Could you write out the stretch from the line containing "You are a computer-use" through the line containing "The height and" again, replacing "screenshot" with "screen capture" and keeping everything else the same, with the pictures left out?

Data for the task
# # #

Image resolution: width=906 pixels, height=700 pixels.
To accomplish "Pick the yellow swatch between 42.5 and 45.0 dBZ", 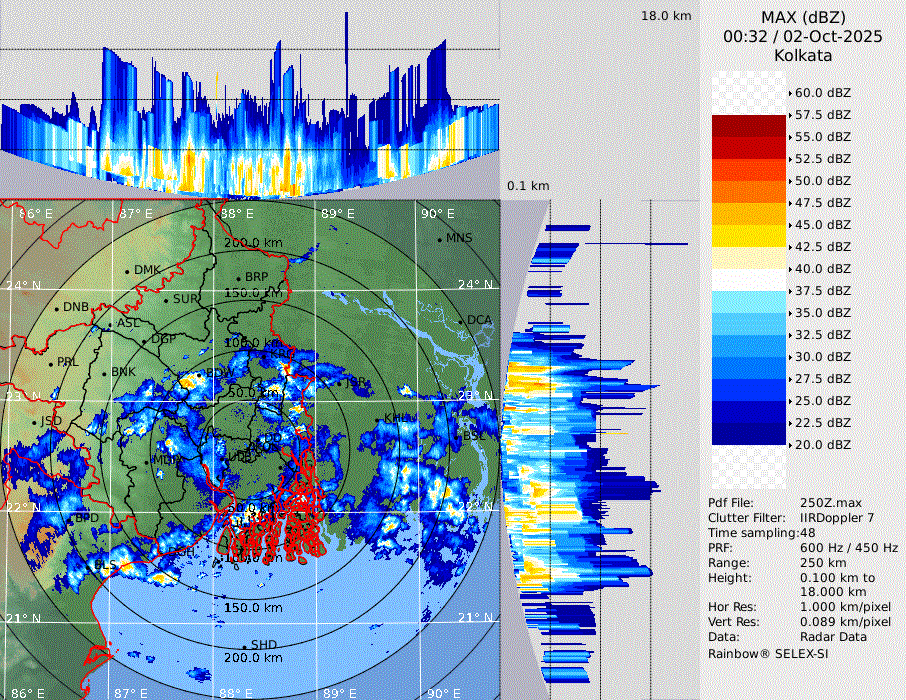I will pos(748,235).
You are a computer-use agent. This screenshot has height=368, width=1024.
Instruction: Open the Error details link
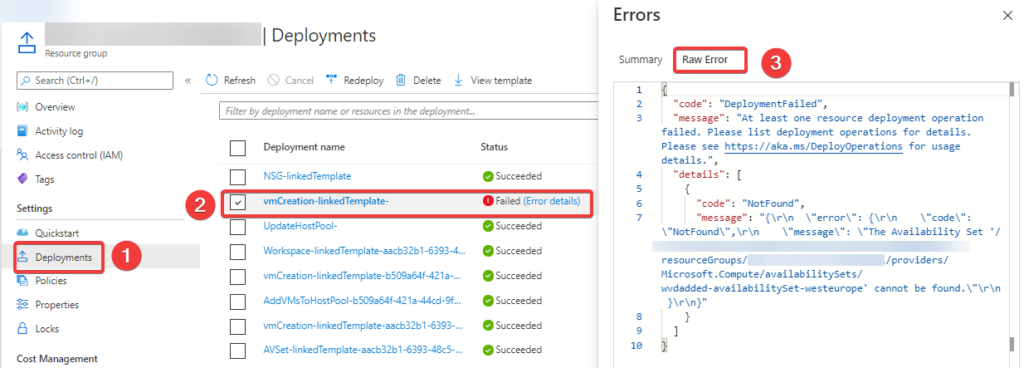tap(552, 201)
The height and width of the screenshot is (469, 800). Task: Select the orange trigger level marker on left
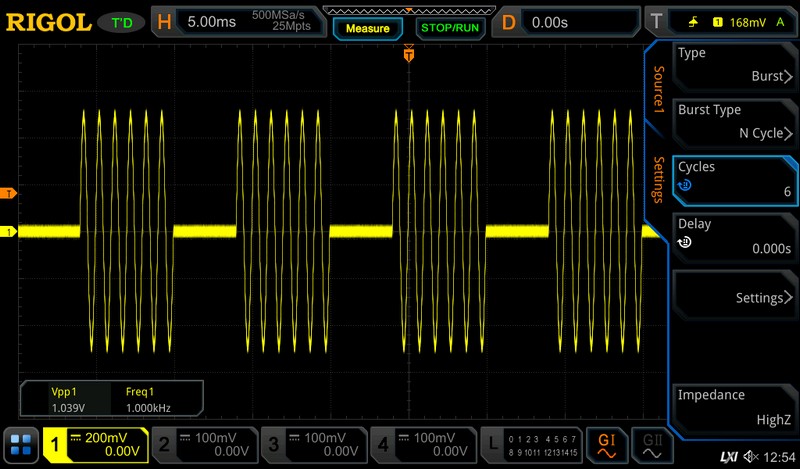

# # #

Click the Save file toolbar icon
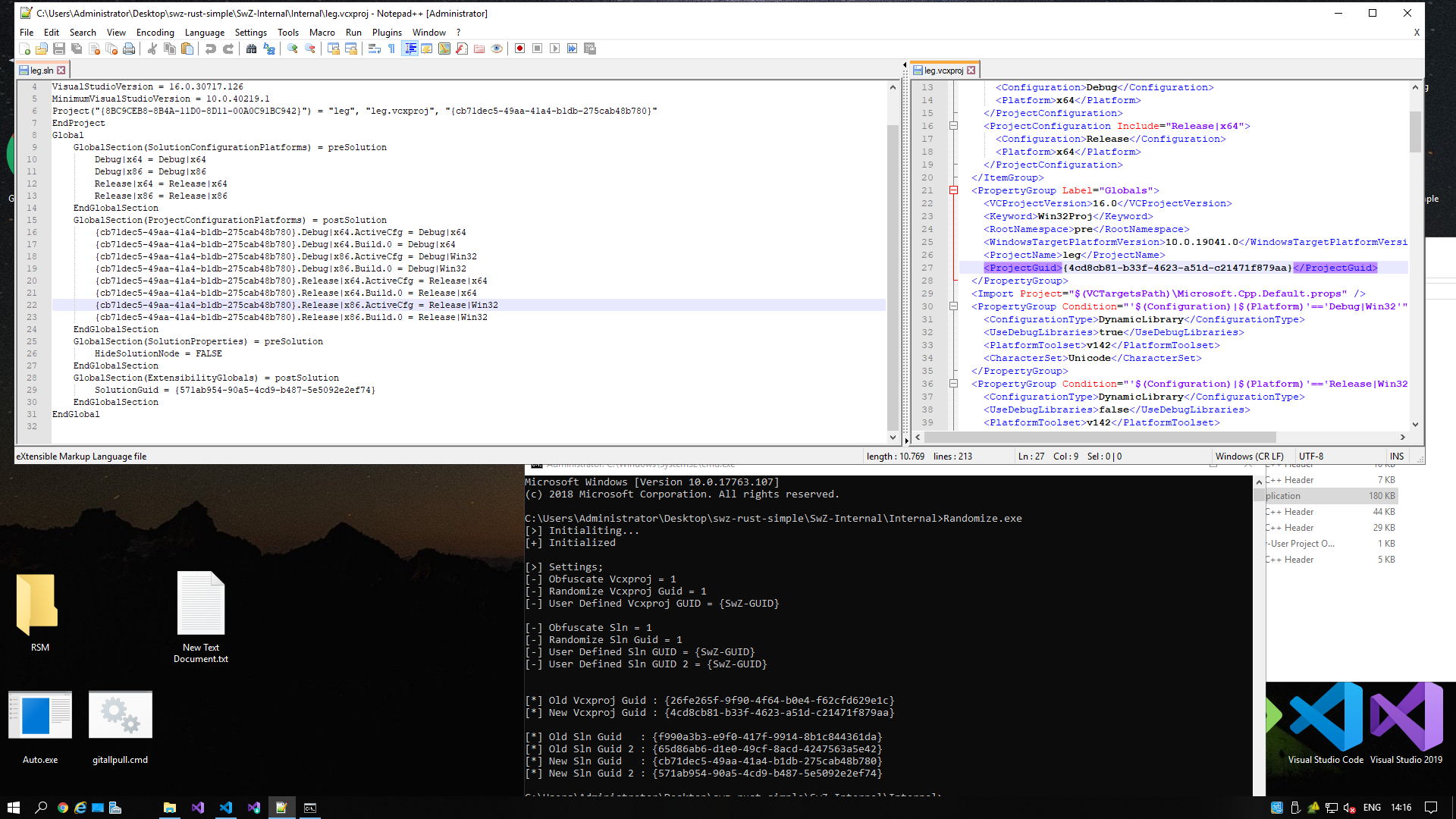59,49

# # #

Response for this exercise
You are a computer-use agent. This screen capture has height=368, width=1024.
Instruction: Open the Error details link
tap(552, 201)
The height and width of the screen capture is (469, 800). Task: Select the orange trigger level marker on left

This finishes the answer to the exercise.